Today's Patch Tip is inspired by MitchXI's description of a digital implementation of FM:

" ... in a yamaha style set-up, an oscillator is simply a ramp that goes from zero to one for every cycle - a phase accumulator - that gets fed into a lookup table that converts zero to one values into a sine wave. if you add a second oscillator's sine output to the ramp wave before the sine wave function, you get an fm equivalent ... to have an fm modulation relationship, you simply add the output of one oscillator into the other oscillator's sine wave function. the only digital computations that need to happen are addition, multiplication (for mod index/amount), and a table lookup."

If, like me, you feel digital is cheating, here's an analogue solution:

For the look-up table we can use the TWF's saw-to-sine function.
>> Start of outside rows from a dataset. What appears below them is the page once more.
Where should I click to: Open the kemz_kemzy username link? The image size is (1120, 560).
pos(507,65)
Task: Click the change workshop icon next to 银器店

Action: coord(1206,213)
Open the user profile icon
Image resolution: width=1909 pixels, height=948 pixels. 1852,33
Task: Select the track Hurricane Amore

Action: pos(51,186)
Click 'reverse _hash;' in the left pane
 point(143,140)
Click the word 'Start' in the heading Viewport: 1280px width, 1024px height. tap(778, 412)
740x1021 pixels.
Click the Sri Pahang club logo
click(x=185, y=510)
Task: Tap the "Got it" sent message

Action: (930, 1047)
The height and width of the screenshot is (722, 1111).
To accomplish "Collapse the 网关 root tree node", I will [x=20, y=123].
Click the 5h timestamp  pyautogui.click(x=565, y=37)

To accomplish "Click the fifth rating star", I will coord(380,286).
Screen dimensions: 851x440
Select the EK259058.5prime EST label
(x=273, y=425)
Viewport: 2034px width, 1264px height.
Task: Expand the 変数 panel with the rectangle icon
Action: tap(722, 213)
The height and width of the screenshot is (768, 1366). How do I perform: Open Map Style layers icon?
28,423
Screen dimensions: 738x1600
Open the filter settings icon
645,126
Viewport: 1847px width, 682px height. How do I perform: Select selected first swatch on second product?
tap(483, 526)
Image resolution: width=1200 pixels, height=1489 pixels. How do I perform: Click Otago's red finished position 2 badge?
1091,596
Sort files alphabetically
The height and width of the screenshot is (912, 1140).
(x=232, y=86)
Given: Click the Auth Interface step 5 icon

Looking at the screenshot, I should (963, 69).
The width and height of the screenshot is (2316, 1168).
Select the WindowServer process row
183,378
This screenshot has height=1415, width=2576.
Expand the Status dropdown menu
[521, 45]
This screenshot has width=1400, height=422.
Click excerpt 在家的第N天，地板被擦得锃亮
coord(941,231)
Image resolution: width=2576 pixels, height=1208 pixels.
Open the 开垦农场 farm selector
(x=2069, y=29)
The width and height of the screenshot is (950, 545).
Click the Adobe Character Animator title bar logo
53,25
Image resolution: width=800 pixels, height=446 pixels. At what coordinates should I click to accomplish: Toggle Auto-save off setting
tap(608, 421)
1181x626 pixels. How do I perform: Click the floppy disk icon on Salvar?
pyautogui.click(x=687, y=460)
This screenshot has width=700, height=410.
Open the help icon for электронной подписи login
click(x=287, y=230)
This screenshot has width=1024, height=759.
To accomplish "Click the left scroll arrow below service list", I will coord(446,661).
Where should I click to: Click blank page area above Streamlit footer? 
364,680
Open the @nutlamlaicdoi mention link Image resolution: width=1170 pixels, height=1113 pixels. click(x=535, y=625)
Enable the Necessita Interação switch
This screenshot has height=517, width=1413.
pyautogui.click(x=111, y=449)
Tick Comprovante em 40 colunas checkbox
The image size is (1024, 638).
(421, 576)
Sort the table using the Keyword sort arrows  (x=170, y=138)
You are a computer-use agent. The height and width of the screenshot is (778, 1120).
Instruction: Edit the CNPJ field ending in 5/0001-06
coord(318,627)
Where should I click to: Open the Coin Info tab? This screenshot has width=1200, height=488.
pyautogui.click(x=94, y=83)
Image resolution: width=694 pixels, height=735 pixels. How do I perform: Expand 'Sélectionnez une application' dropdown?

Patch your saw (carrier) to the TWF via a mixer and trim the bias on a single channel to achieve a clean sine. Apply your modulator via a VCA or directly to the mixer and trim the amount of 'FM' to taste. In this example I used two VCOs/ two TWF channels and one modulator. I start with just the one voice which I pan left when I introduce the second voice:

twf-fm-equivalent.mp3

At high modulator frequencies the result is pretty good. Because the saw-to-sine converter is analogue, it is sensitive to variations in amplitude and DC offsets. And, like Phase Modulation, this method has it's limits: If the modulator is too slow the 'FM' effect will be negligible.

This patch won't replace your thru-zero FM or phase modulation VCO - the maximum possible index seems similar to standard linear FM. But if your oscillators only have exponential inputs, the Triple Wave Folder offers another unexpected method of dynamically changing the colour of your sound.